● RECORDED INFORMATION
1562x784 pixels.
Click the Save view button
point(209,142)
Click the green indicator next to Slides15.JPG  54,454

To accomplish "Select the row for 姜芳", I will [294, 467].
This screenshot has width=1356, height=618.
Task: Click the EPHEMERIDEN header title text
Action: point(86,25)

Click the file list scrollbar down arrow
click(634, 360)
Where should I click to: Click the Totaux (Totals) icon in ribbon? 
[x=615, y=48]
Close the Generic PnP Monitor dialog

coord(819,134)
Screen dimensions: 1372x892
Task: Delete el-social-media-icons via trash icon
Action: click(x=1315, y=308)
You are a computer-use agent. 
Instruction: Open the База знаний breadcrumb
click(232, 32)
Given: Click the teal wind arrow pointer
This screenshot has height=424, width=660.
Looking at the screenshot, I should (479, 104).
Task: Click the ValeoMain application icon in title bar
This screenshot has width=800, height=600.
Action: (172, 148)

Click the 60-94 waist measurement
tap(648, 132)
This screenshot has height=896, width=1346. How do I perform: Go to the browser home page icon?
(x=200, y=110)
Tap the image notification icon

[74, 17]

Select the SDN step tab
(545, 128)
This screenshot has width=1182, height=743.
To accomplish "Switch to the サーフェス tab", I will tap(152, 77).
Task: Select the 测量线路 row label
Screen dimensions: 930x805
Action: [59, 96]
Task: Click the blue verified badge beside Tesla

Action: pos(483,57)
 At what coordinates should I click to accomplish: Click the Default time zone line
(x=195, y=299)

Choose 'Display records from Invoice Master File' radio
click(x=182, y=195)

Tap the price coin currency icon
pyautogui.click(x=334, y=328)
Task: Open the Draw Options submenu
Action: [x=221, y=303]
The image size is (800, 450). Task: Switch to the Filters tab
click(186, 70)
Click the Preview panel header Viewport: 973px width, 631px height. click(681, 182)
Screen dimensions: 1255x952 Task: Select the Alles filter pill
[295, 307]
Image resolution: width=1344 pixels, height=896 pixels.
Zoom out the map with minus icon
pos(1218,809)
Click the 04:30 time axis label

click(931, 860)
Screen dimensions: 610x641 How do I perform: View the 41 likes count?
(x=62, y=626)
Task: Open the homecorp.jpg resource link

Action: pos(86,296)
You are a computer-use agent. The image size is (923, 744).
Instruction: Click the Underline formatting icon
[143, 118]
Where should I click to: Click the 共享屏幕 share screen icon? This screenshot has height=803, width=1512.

● WORK TO DO
Copy the lines of the listing word for word, starting with the line that contains "Click the Preview" and going on through the line that contains "Action: pos(86,296)".

● CORRECT ANSWER
Click the Preview panel header Viewport: 973px width, 631px height. click(681, 182)
Screen dimensions: 1255x952 Task: Select the Alles filter pill
[295, 307]
Image resolution: width=1344 pixels, height=896 pixels.
Zoom out the map with minus icon
pos(1218,809)
Click the 04:30 time axis label

click(931, 860)
Screen dimensions: 610x641 How do I perform: View the 41 likes count?
(x=62, y=626)
Task: Open the homecorp.jpg resource link

Action: pos(86,296)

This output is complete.